EXERCISE INSTRUCTIONS ::
Recast the part of the records below that opens with the line containing "Task: Expand more" and runs through the end of the records as a JSON list of strings, one string per line and no blank lines. Leave the pictures out.

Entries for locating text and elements
[start]
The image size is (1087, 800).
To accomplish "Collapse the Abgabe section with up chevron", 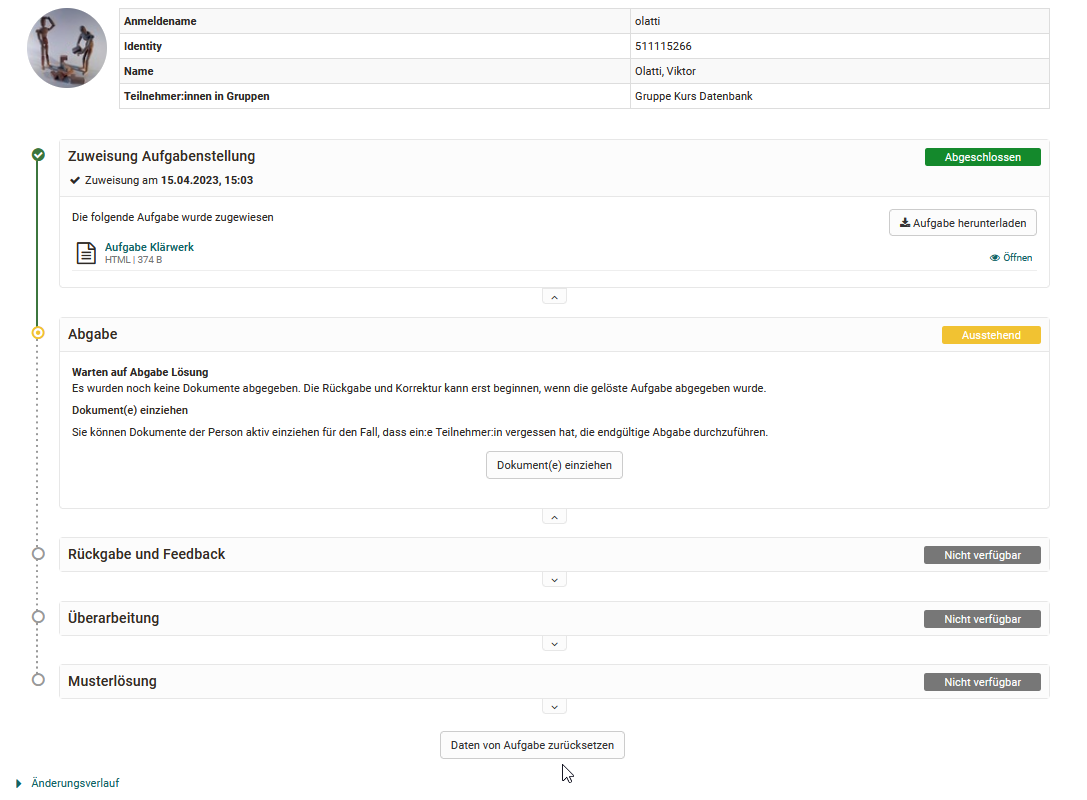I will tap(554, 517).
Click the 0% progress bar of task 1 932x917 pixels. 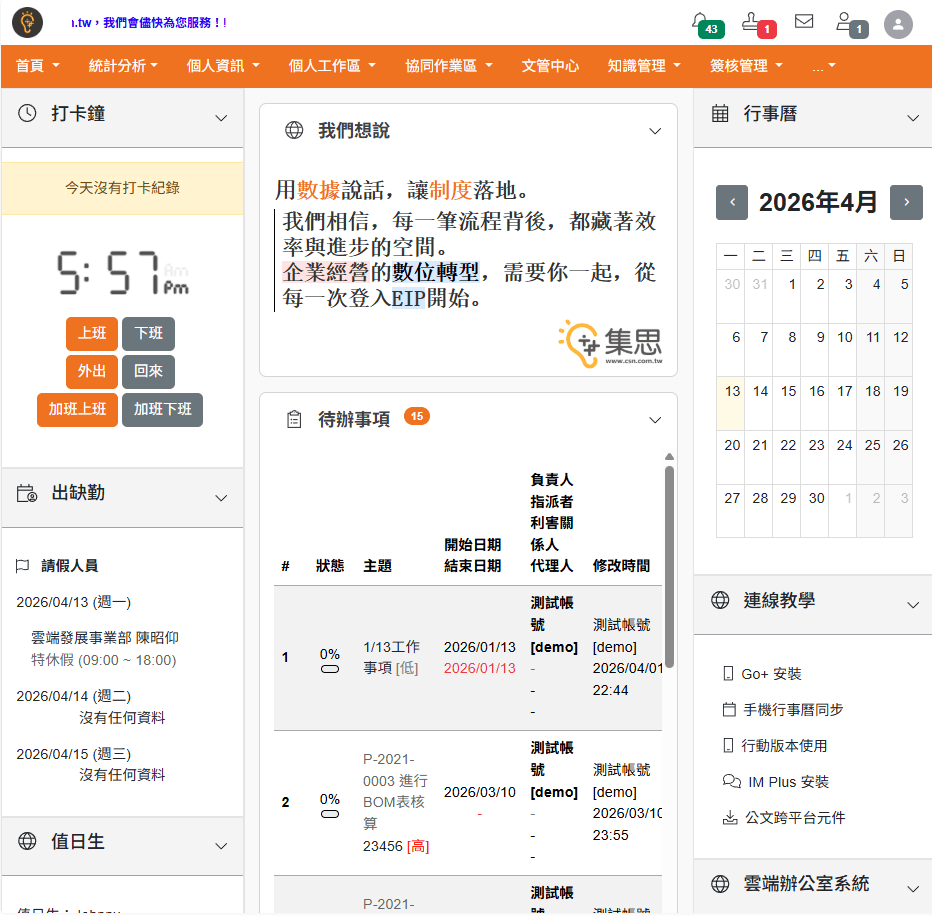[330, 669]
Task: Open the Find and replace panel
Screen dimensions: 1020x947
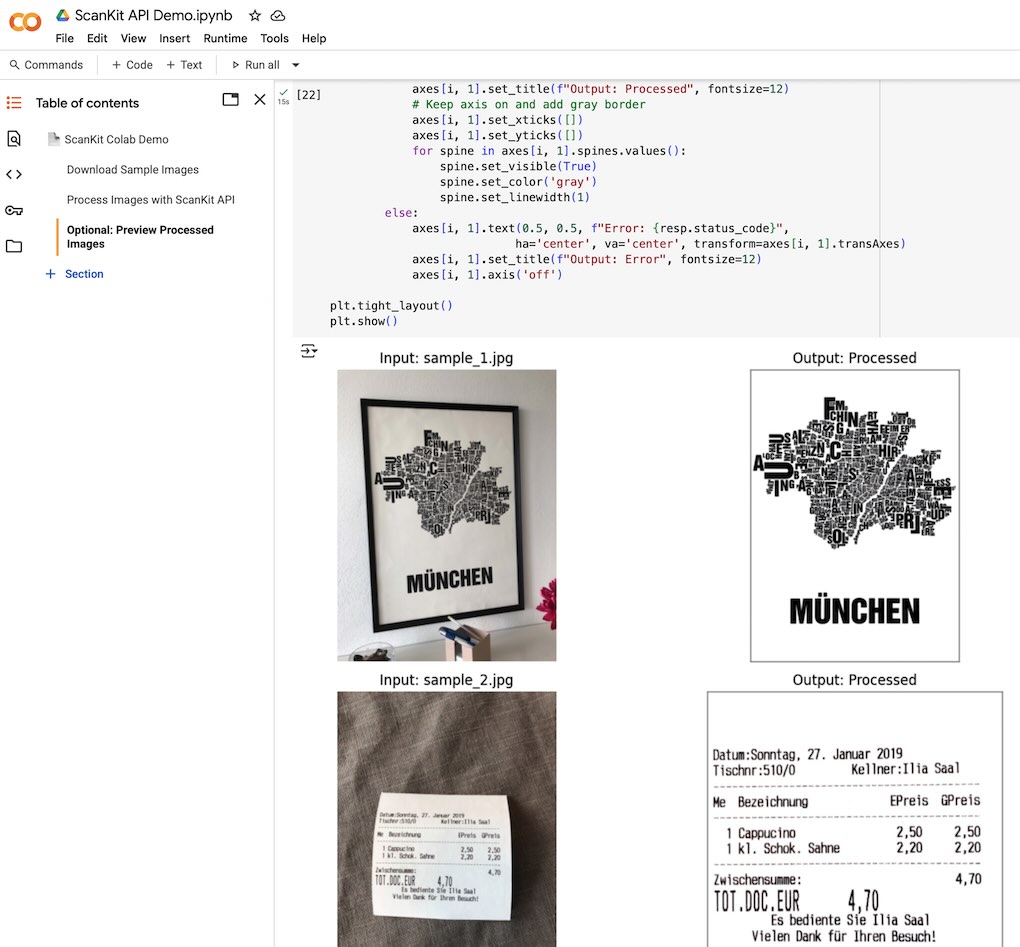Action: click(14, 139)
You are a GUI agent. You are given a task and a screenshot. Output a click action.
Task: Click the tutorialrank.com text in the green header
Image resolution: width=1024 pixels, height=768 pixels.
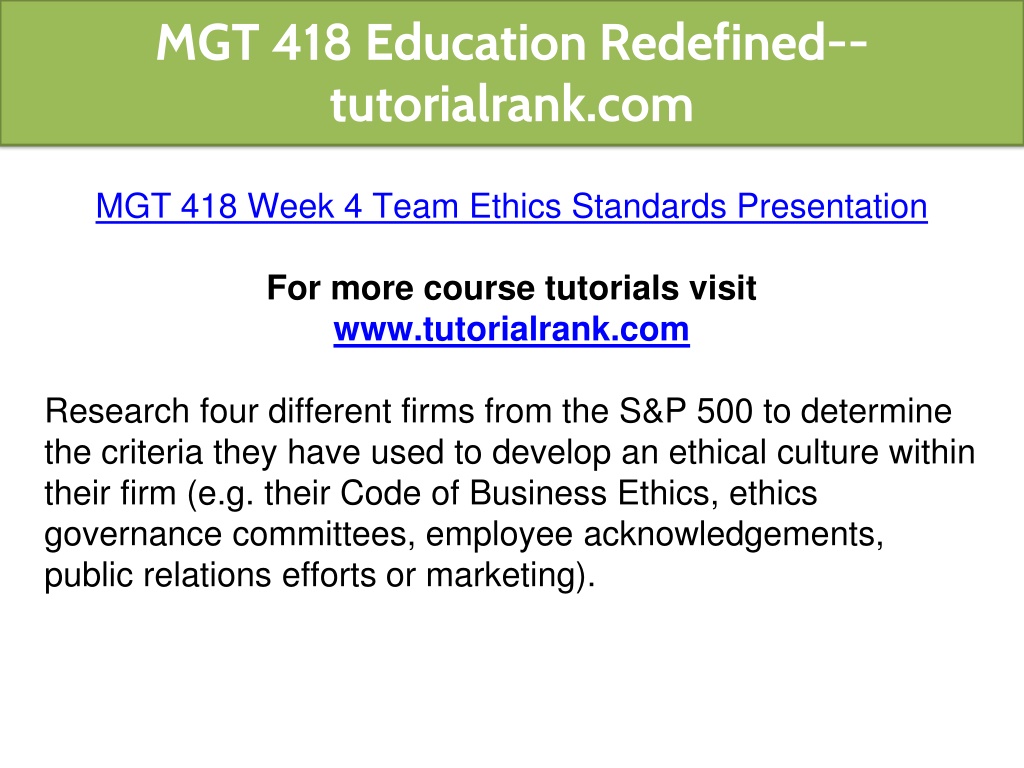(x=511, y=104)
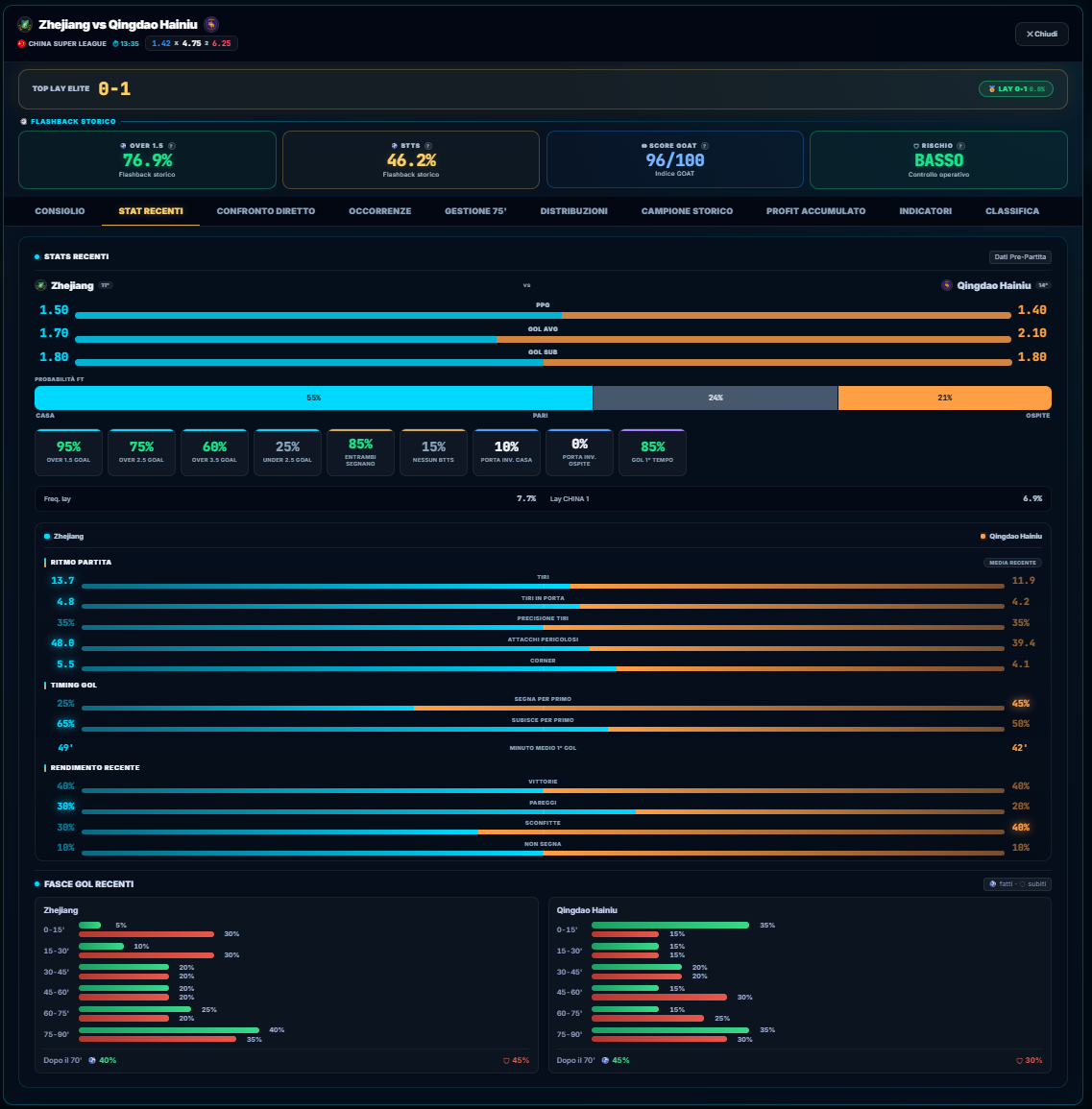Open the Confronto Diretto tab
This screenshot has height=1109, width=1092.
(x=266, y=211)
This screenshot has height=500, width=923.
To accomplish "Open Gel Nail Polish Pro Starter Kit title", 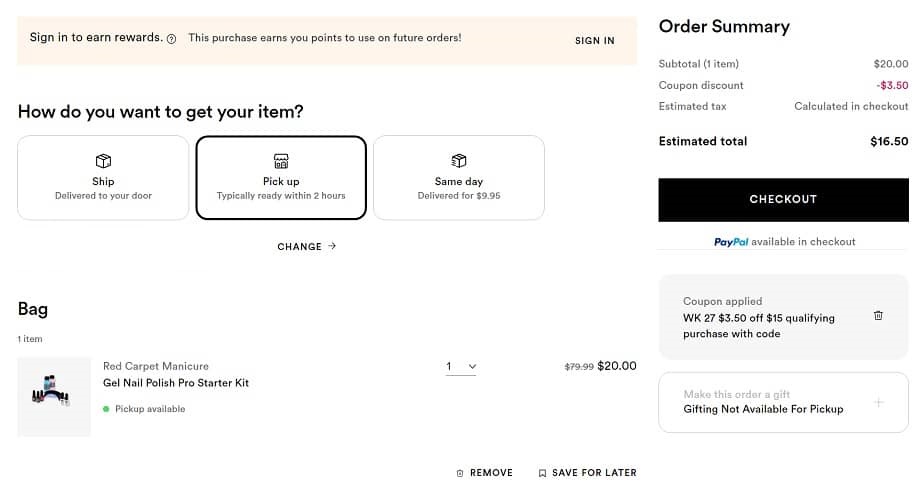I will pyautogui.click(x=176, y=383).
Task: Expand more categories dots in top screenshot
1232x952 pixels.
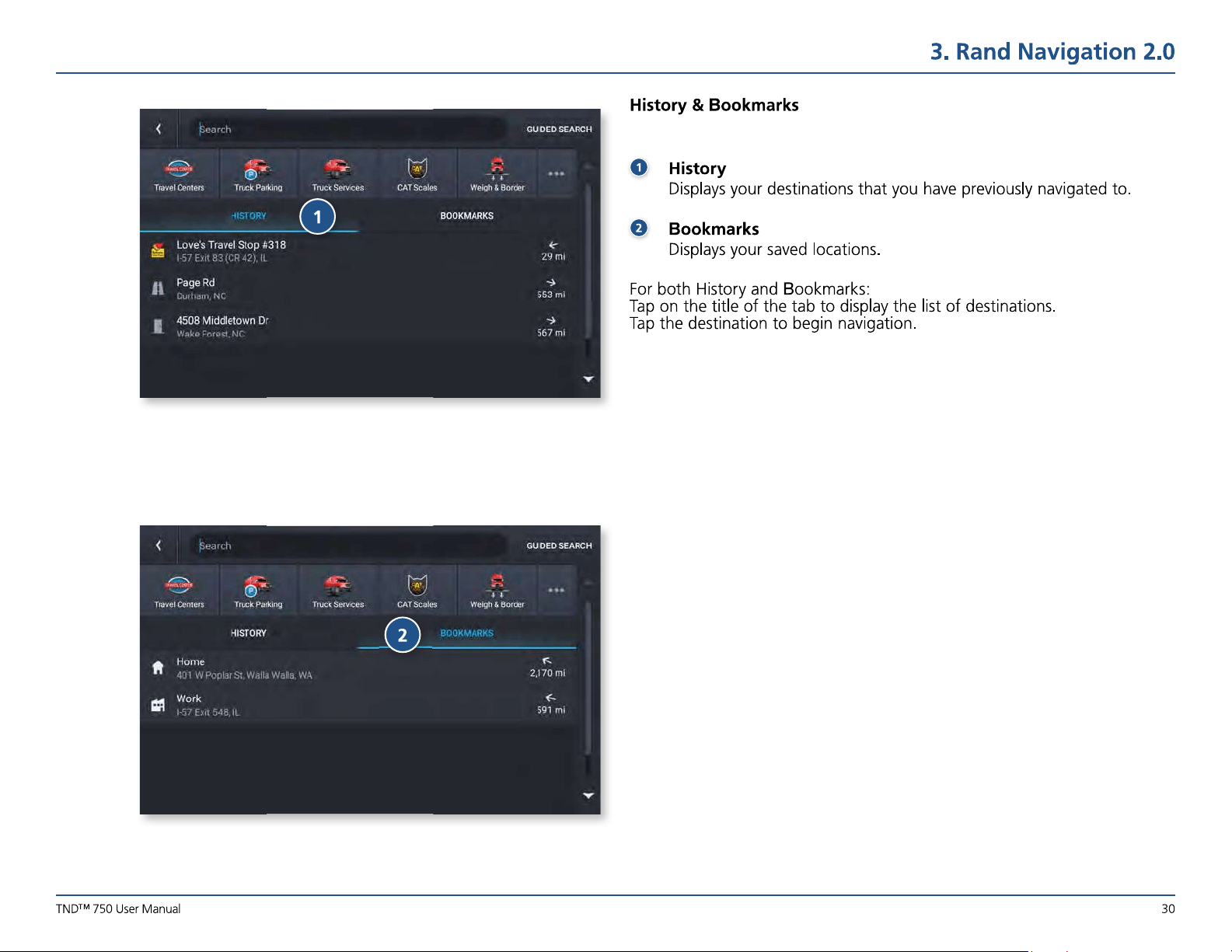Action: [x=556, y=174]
[end]
RESPONSE TO THE EXERCISE ::
[
  "Task: Expand more categories dots in top screenshot",
  "1232x952 pixels.",
  "Action: [x=556, y=174]"
]